Haldane dropped the phone back on the cradle. He had no intention of trying his wife's cell. Why interrupt her movie? he thought. Not that he believed she was at the theater, but movie or not, Haldane couldn't shake his absolute conviction that Anna was with her.
It was near dusk by the time the officials arranged for a car to take Haldane and McLeod out to the site of quarantine in the northeast section of Jiayuguan City.
Staring out the window of the car, images of Tiananmen Square from the student uprising in 1989 popped to Haldane's mind. The sight turned his stomach. He had once dabbled in student activism during his undergrad days. While the students at Tiananmen had to face firing squads or the caterpillar tracks of tanks rolling toward them, all Haldane got out of his activism was a security escort back to his dorm.
There were no tanks in Jiayuguan, but trucks and military vehicles were plentiful. Masked soldiers patrolled the streets, rifles slung prominently over their shoulders. Several muscular German shepherds strained at leashes. A barbed-wire fence snaked around the far side of the street, isolating an entire section of the city.
"These lads don't mess around when it comes to quarantining," McLeod said, his wide eyes surveying the scene outside the window.
"What the hell are they doing?" Haldane said.
McLeod nodded. "They're doing it right, Noah."
Haldane frowned at his colleague. "You don't honestly believe that?"
"How else do you stop it from escalating?" McLeod pointed out the window, as if identifying individual viral particles standing behind the barbed wire.
"You set up a real quarantine with reasonable checks and balances," Haldane said. "You don't create a concentration camp for victims!"
Their driver waved a hand and pointed ahead as the car approached a break in the barbed wire. "See, the people come in and out through there."

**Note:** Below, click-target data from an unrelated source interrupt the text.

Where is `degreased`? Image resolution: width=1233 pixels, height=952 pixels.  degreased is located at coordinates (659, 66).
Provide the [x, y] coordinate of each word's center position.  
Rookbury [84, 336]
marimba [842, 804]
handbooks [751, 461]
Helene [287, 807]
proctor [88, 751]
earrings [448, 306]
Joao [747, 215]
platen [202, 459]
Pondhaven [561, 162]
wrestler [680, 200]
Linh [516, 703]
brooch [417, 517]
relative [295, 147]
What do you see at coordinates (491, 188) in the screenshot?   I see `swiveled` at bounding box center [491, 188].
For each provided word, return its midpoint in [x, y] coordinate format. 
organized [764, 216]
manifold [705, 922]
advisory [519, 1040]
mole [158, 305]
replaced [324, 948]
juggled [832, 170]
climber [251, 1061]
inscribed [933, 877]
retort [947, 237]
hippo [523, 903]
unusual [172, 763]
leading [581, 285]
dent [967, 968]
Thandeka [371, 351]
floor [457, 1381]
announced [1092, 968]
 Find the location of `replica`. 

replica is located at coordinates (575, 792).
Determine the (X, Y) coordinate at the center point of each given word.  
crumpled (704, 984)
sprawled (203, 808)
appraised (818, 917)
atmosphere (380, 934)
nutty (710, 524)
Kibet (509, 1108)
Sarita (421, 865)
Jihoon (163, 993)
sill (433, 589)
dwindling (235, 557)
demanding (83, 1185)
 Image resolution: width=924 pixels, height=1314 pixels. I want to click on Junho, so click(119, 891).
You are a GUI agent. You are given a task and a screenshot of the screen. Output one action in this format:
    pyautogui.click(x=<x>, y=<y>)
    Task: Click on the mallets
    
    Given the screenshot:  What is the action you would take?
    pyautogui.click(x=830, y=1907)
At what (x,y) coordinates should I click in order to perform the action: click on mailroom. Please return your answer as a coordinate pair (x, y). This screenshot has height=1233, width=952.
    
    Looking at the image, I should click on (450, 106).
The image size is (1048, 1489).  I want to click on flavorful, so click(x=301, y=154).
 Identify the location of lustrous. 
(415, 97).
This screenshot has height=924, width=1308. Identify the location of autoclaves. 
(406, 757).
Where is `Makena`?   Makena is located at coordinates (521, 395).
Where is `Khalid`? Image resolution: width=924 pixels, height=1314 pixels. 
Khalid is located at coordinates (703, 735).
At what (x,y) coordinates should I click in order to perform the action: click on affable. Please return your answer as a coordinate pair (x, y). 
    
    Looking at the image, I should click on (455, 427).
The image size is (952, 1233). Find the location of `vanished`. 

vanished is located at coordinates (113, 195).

With a makeshift hut, a swing gate, and numerous masked guards, it resembled a sci-fi version of one of the old Cold War checkpoints between East and West Berlin. Their car pulled up across from the checkpoint. Before the driver had switched off his engine, Haldane and McLeod hopped out of the car and headed for the action.
With back doors wide open, two empty ambulances had pulled up in front of the gate. Among the official personnel milling about, Haldane recognized the chief health officer, Yung Se Choy. His uniform resembled something the police or fire brass back home wore to formal occasions. It changed Choy's appearance, filling him out and making him look more important than the nervous bureaucrat he had earlier seemed. But the tousled mop of hair and barely concealed cleft lip scar were unmistakable.
Haldane caught up with Choy in front of the gate. "Hello, Dr. Haldane," Choy said with a slight bow.
"Mr Choy, what is all this?" Haldane indicated the barbed wire and guards.
McLeod and their driver joined the two of them at the gate. The driver began to translate Haldane's question, but Choy answered in English before he could finish. "A quarantine," Choy shrugged, appearing amazed that it wasn't self-evident.
"This is not a quarantine," Haldane shook his head angrily. "This is a siege."